There are lots of active ways of course- getting involved in protest or seeking to offer some kind of direct support to those in need, be it financial or physical. These things are a vital part of any change process.
But there is another component. How do you shift the zeitgeist? How do you start to change wider opinions? For this, we need to engage in the ‘theatre of the spirit’. Here we need our artists. We need our theopoets.
Michaela is one of these, but she would look at me very impatiently if I suggested it to her. She does not waste time on theological ponderings, being too busy with other things.
She took a poem I wrote, extracted her own truth from it, and made this;

It features a woman wearing a head scarf with one foot in Syria, planting a young shoot in the UK.
She is mounted on a plinth with a large map.

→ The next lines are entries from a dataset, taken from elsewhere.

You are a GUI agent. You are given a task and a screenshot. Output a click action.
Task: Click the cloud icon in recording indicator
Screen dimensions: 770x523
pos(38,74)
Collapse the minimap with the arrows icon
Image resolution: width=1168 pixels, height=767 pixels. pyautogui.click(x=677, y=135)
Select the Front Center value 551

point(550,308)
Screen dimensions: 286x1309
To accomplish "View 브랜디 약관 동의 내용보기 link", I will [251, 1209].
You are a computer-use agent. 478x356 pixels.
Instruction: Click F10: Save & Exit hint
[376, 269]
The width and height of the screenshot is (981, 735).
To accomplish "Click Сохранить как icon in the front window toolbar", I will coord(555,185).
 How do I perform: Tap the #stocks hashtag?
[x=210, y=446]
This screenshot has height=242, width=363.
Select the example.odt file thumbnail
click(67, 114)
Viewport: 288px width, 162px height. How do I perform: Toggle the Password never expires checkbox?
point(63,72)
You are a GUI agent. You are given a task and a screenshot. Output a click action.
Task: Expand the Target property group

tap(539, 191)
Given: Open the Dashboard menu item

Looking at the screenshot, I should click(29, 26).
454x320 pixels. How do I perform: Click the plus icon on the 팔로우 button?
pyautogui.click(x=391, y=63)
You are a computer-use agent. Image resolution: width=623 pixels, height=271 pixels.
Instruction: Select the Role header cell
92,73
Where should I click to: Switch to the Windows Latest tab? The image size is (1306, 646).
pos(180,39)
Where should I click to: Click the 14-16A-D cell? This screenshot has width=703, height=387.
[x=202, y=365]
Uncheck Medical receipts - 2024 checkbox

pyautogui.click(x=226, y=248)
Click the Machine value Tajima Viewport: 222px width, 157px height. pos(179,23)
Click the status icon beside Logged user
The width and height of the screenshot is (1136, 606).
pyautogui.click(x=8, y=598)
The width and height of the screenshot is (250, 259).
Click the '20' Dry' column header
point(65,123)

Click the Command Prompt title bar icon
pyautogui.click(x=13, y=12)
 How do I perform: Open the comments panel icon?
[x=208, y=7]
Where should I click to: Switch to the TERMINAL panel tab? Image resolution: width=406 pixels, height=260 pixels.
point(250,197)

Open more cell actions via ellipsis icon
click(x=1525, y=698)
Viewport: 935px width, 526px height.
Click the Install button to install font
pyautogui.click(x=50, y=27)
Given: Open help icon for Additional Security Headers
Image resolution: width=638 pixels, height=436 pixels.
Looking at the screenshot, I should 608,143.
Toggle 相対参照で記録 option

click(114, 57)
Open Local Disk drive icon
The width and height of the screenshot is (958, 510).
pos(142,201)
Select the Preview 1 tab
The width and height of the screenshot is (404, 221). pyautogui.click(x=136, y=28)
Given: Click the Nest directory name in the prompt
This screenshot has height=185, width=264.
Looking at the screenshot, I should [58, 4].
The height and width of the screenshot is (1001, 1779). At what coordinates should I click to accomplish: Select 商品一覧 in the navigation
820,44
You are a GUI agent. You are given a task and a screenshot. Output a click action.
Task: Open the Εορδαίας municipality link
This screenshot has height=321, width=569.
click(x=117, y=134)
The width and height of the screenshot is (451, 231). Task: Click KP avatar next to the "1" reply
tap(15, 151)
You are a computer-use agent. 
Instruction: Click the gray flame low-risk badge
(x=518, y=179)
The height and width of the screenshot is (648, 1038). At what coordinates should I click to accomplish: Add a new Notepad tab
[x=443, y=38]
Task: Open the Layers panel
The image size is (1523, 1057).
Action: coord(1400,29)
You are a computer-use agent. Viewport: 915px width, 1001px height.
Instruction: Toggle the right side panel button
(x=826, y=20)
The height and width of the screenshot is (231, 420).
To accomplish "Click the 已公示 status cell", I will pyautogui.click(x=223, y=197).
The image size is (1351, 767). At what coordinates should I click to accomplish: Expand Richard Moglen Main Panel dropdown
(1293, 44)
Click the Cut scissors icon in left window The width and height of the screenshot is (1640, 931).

The poem I mentioned is this one;
Gods
Sometimes I fear that we were given only empty promises
by a far-away-god who casts knowing glances while
We wind towards inevitable destruction like unregulated clocks.
The god of love, who will watch most of us burn.
The god of grace whose good folk gorge whilst others starve.
The god whose justice is skewed and whose faithfulness is unreliable
The god made entirely in my own image, and
Both of us are broken.
.
But sometimes, just beyond the spectrum of visible light
I glimpse the afterglow of a different god
Who is in all things, but is not enclosed
Who is in everything, but in not exclusive
Who is above all things, but never aloof.
Who is below all things, but never debased
Who centres himself everywhere
but lacks circumference.
Who confounds all those who seek to constrain
Where she might be recognised.
.
(In the whorl of every new born finger and
every uncurling leaf.
Deep in each fossil hiding in the old stones
Used to build mosques or cathedrals
The god who waits in Aleppo dust like ancient seed
The god knows the weight of the ocean
But measures it in love.

On being confronted by this piece, our reaction is not intellectual alone, it is also physical and spiritual. This is the nature of art. This is the nature of theopoesis.